» **What you need to do**
In the text about fences and social revolution, what is Astor's group trying to turn the ceramicist's furnace into?

Fences coming down has been one of the most powerful images of
emancipatory movements throughout history, a perfect practise and
metaphor for challenging the enclosure of life and land by capital.
It was the 18th century philosopher, Jean-Jaques Rousseau who said of
the first man who enclosed a piece of land as his own, "If only
someone had pulled up the stakes and cried to his fellows: 'You are
undone if you once forget that the fruits of the earth belong to us
all, and the earth itself to nobody!"
Unfortunately no one cried out then, but stakes have been pulled and
fences been falling for hundreds of years - from the 16th Century
Diggers to the assaults on the security fences during the actions
against Free Trade of the Americas Agreement (FTAA) in Quebec and G8
in Genoa.
The image of fences being pulled down and the posts being turned into
something practical strikes me as a beautiful metaphor for the
transformation of the enclosures of capital into creative autonomous
tools of social revolution. A transformation which involves people
beginning to build the life that they want and preparing to defend it
rather than simply protesting against what they don't want.
Most of my life has been an attempt at finding a space where poetic
acts and pragmatic solutions merge, a space between the imagination
of art and the social transformation of activism, between
utilitarianism and utopia, symbols and survival.
But I realise that it is perhaps a luxury to dwell on the beauty of
metaphors when faced with hunger. Here fences were torn down and were
transformed by people, most of whom had never even heard of Quebec,
Genoa, or the Diggers, but who simply knew how to make the best use
of a redundant fence.
Earlier, Martin had illustrated some of the difference between the
symbolic nature of protest and the pragmatic nature of social
revolution. He told me that they had once used a banner against the
FTAA during a road block, but that they couldn't do an action against
the FTTA itself. He re-emphasised the fact that the road blocks are
specific tools to get specific demands. "You couldn't do one to
demand that the FTAA is abolished, because it's too much risk with no
direct reward," he explained. "When you do an action with a pragmatic
end, even if you fail the first time, then the next time you try
harder. No one would be willing to risk so much for an abstraction."
This same dichotomy came up again the following day when I am shown
the indoor bakery. On the wall are beautiful ceramic tiles, a blast
of colour amongst the dusty greys and browns of Admiralte Brown. "How
beautiful," I say.
"Yes," says Astor, "a ceramicist made them for us and gave us a furnace too."
"Great," I think, imagining the piqueteros making tiles and giving
their houses some brightness.
"But we are trying to work out how to transform the furnace into a
bread oven - we don't need tiles." He takes a deep intake of breath.
"Trouble is it burns too hot."
I don't remember who it was who asked the provocative question, "What
is more beautiful? The paintings of the Sistine chapel, or the sight
of carts in the morning bringing bread to the poor?". My answer was
always the later, yet I always want to resist the reduction of
political acts to those of necessity. From my position of priveledge
having never experienced the reality of poverty, it is easy to
critique the politics of utilitarianism, feeling it determines limits
of change before these limits are even known, that it strangles the
spontaneity and creativity of radical action, that it dulls the
imagination of a better future.

» **Material shown**
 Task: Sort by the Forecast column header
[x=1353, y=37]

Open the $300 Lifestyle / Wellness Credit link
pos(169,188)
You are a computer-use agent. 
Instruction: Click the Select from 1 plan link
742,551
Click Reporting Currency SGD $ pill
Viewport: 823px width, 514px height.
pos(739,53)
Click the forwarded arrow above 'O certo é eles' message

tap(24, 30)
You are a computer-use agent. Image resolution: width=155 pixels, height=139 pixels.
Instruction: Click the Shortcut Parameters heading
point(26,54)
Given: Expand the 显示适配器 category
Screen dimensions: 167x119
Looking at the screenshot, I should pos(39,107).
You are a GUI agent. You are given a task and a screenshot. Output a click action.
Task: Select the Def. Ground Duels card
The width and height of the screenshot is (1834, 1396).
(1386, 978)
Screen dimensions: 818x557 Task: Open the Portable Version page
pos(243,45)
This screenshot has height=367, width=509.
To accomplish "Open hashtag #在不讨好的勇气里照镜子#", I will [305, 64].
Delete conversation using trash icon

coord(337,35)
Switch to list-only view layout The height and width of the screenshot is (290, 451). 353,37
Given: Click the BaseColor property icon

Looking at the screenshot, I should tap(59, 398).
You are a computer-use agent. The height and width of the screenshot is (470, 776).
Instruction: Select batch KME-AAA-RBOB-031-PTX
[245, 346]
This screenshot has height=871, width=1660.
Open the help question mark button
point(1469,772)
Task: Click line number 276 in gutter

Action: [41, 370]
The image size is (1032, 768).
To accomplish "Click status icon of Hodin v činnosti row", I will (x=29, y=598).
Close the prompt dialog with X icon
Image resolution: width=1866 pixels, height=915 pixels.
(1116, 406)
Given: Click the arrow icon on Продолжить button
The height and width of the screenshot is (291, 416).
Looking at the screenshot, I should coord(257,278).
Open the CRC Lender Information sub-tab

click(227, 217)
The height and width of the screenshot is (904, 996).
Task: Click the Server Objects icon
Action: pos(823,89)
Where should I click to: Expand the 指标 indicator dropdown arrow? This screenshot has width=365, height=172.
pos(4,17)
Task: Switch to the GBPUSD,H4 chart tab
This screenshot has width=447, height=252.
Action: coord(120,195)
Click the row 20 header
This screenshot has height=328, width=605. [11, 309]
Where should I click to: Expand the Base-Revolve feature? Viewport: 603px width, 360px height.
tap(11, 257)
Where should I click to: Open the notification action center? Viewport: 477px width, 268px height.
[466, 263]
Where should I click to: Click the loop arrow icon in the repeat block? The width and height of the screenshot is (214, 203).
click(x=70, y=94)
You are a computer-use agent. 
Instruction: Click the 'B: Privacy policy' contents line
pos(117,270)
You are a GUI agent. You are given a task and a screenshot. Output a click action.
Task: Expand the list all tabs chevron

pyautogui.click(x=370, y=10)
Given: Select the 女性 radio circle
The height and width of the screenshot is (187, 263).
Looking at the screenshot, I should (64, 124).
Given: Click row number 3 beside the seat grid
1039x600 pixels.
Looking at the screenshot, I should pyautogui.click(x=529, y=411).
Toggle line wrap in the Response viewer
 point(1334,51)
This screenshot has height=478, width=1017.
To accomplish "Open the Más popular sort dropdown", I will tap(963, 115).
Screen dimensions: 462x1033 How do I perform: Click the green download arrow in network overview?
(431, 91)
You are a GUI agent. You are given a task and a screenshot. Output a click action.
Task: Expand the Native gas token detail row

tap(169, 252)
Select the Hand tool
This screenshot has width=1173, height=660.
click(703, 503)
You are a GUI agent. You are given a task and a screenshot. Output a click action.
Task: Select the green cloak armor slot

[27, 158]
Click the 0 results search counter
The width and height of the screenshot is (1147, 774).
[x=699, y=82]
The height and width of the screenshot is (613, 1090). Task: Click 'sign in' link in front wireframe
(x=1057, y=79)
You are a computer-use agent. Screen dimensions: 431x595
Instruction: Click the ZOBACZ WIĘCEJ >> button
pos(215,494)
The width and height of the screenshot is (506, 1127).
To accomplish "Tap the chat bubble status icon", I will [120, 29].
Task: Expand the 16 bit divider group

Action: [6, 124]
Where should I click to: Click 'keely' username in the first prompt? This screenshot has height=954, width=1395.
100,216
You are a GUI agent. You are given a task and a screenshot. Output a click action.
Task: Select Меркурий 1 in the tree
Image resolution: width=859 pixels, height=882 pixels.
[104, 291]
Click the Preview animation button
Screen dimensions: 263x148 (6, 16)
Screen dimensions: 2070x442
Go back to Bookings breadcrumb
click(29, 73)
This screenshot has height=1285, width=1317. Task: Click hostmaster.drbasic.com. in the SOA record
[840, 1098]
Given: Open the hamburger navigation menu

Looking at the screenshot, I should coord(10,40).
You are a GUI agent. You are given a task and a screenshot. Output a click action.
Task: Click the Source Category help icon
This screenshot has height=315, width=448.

» **Full solution**
A bread oven.